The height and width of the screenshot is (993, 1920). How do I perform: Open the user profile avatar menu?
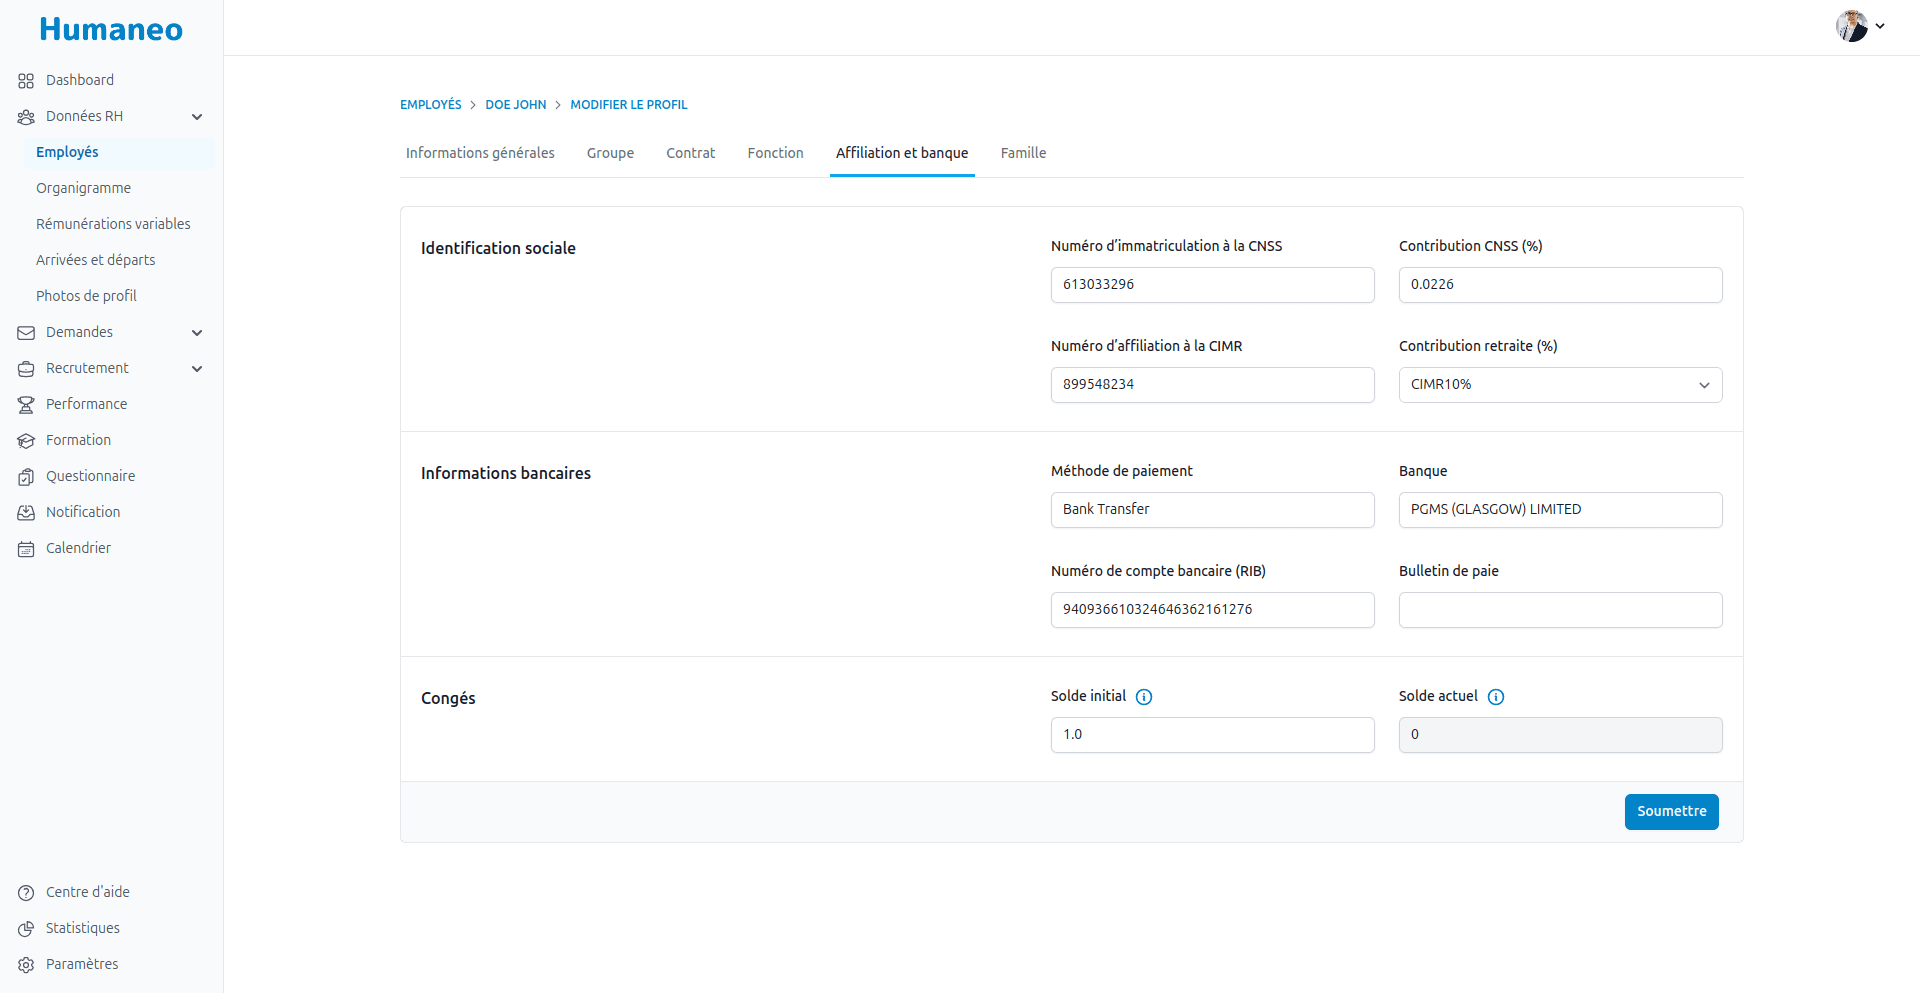point(1858,27)
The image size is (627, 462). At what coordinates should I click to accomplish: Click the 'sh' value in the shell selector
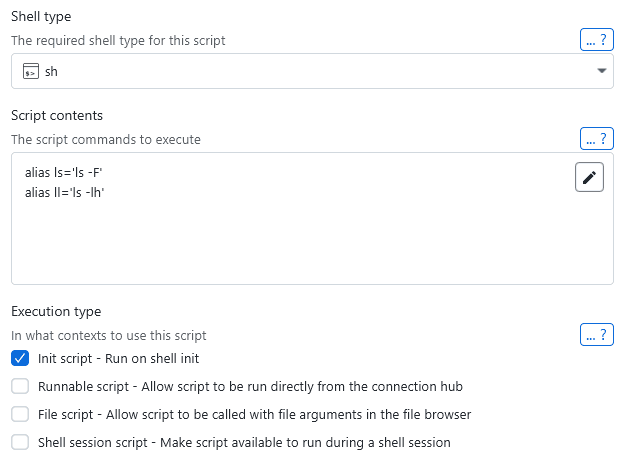tap(52, 72)
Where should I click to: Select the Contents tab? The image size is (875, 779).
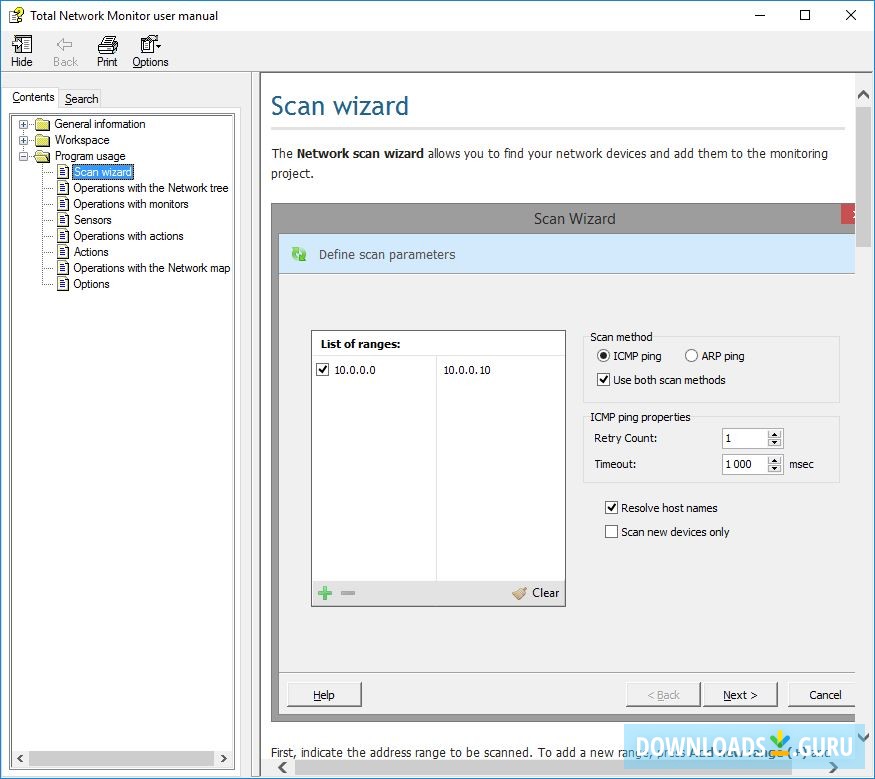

++++++++++

▶ [WRITTEN TASK]: Copy the text of all three items above word for word, and leave the pictures out of your copy.

▶ [TASK SOLUTION]:
The height and width of the screenshot is (993, 1920). How do I perform: Open the user profile avatar menu?
point(1858,27)
The image size is (627, 462). At what coordinates should I click to accomplish: Click the 'sh' value in the shell selector
tap(52, 72)
Where should I click to: Select the Contents tab? The image size is (875, 779).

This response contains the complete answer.